PROMPT -> Write out the lines starting at the one that holds "Optima Themes (125, 2553)" and ending with the final line of the data, exactly and with no others.
#### DATA FOR THIS EXERCISE ####
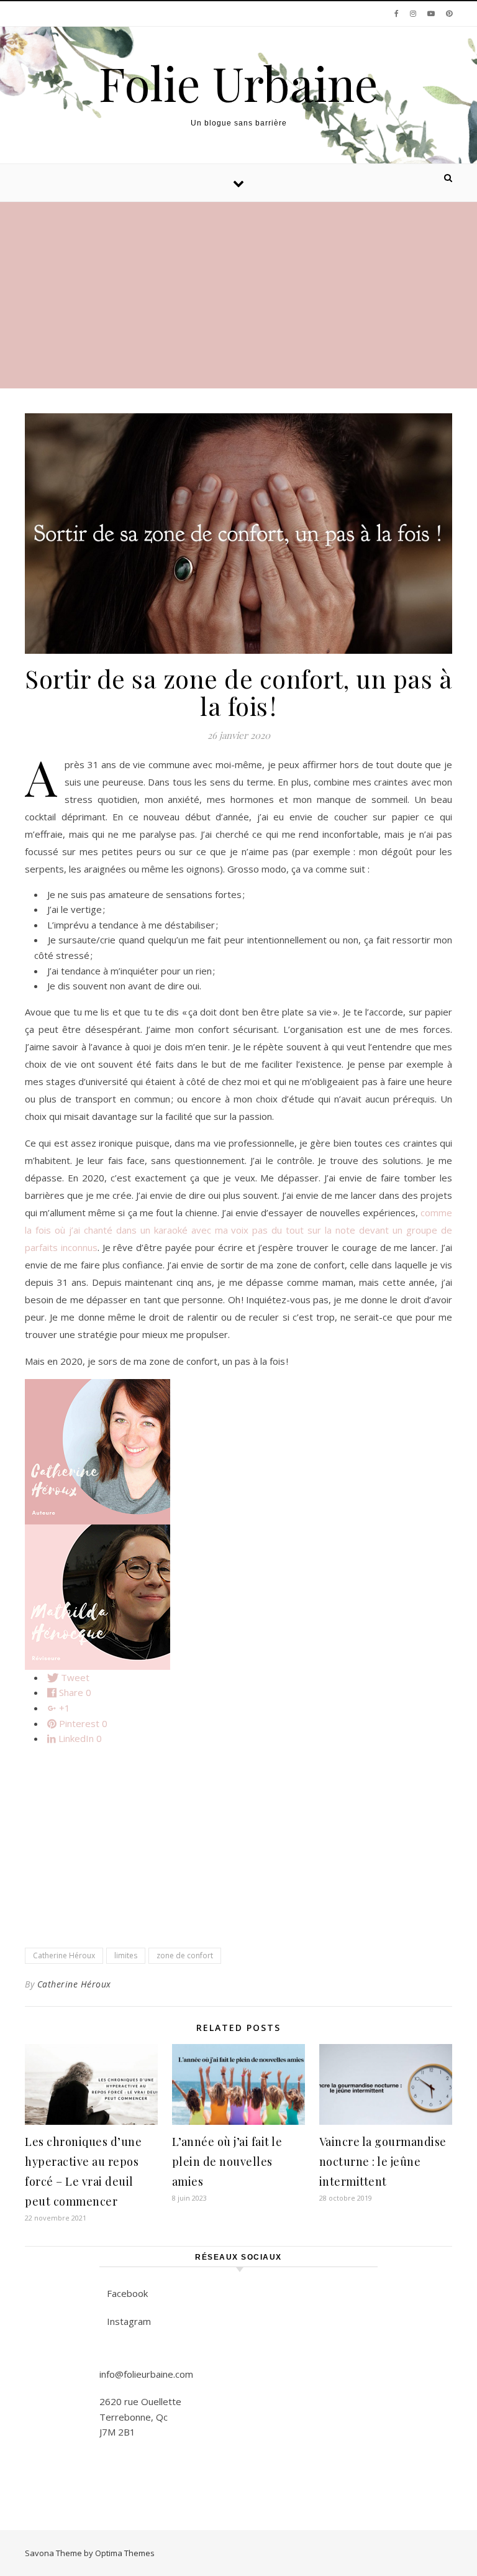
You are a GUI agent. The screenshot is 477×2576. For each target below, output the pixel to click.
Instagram (129, 2321)
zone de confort (185, 1955)
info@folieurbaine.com (146, 2374)
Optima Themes (125, 2553)
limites (125, 1955)
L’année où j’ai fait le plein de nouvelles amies (227, 2161)
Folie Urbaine (238, 83)
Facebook (127, 2293)
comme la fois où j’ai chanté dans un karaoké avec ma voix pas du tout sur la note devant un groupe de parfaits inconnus (238, 1230)
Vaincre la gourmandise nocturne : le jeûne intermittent (383, 2161)
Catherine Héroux (64, 1955)
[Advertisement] (238, 295)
####
EXPECTED ANSWER ->
Optima Themes (125, 2553)
limites (125, 1955)
L’année où j’ai fait le plein de nouvelles amies (227, 2161)
Folie Urbaine (238, 83)
Facebook (127, 2293)
comme la fois où j’ai chanté dans un karaoké avec ma voix pas du tout sur la note devant un groupe de parfaits inconnus (238, 1230)
Vaincre la gourmandise nocturne : le jeûne intermittent (383, 2161)
Catherine Héroux (64, 1955)
[Advertisement] (238, 295)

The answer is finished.